Case Study: ViewCentral Helps Xerox Get Serious About Webinars
You won't find the word "Webinar" in Webster’s, but you'll find it in the job descriptions at Xerox. Just ask Steve White. His title is manager of Webinars and technology development, working out of Xerox’s Global Conferencing and Media Services Group. That's how serious Xerox is about effectively using the Internet and streaming media for better communications, both externally and internally. From local meetings and demos to customer Webinars and employee distance learning classes, thousands of Xerox employees and customers, as well as dozens of corporate departments participate in about 3000 Xerox-sponsored Web conferences each year, White says.

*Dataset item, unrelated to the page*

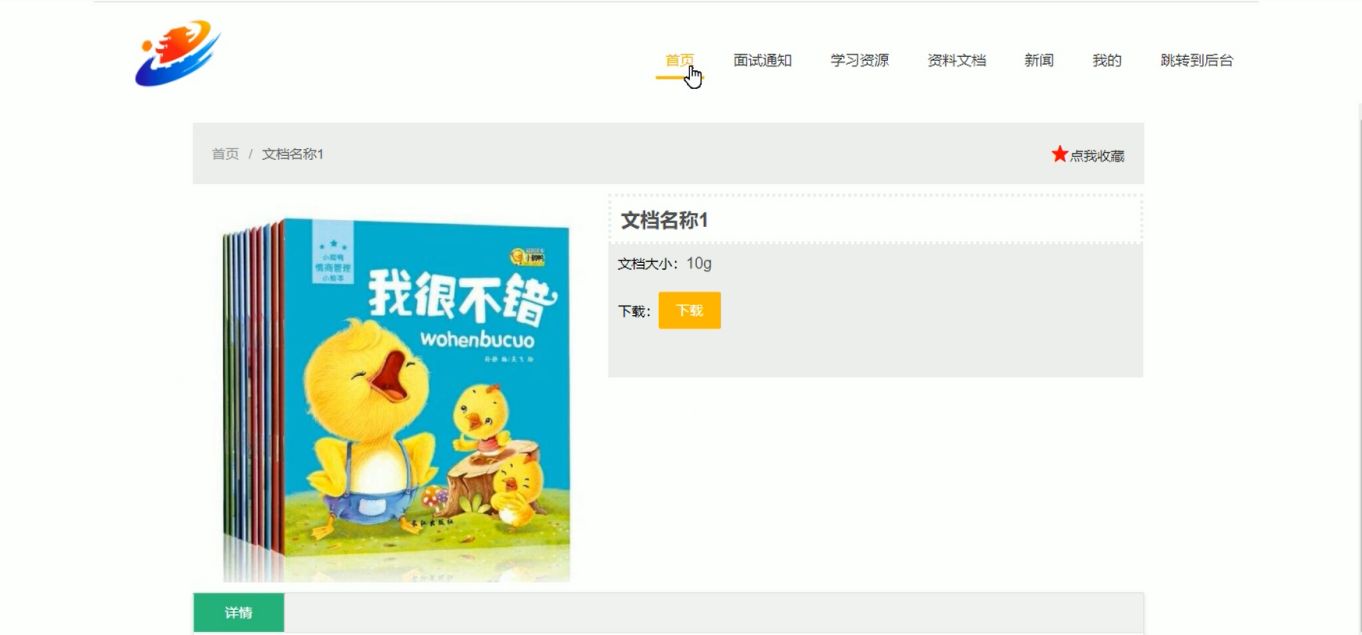
Task: Select the 资料文档 navigation item
Action: (x=957, y=60)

Corporate-wide Web-based events can go out to over 30,000 people—Xerox’s entire U.S. workforce.
One of White's latest projects used Web-based media to promote disc-based media. Specifically, White used Webinars (or Webcasts, as White prefers to call them) to launch a crucial sales training tool stored on an old-fashioned CD-ROM. Xerox had invested a lot of time and money to create this interactive CD-based training course, which was designed as a "competitive positioning tool for office products," White says. Content includes video shot in a special Xerox lab they call the Proving Grounds, where technicians demonstrated Xerox products going head-to-head against products from competing manufacturers. The intent is to give salespeople the kind of detailed, product-specific knowledge they'll need to be able to talk about how Xerox products stack up against the competition. The official title of the CD training project is The Xerox Proof Source Sales Tool.
The old way to try to get this important training/sales tool into the hands of salespeople would have been to send out a memo or email announcing it—something the company felt would be all too easy to ignore. "We didn't want to just mail it out," says White. "It needed an introduction, and we needed to make sure that people got that introduction." For motivational reasons, the CD also needed to be launched with more of a splash, and so Xerox decided to launch it with a special Webinar event. Also, "the people that produced the training felt strongly that attendance at a Webcast would greatly improve the ability of the sales reps to use the CD effectively," says White.
Because management felt this CD was such an important sales tool, they also decided to track the distribution of the CD, to ensure that it got to where it needed to go—to as many as possible of the company’s sales force of nearly 7000.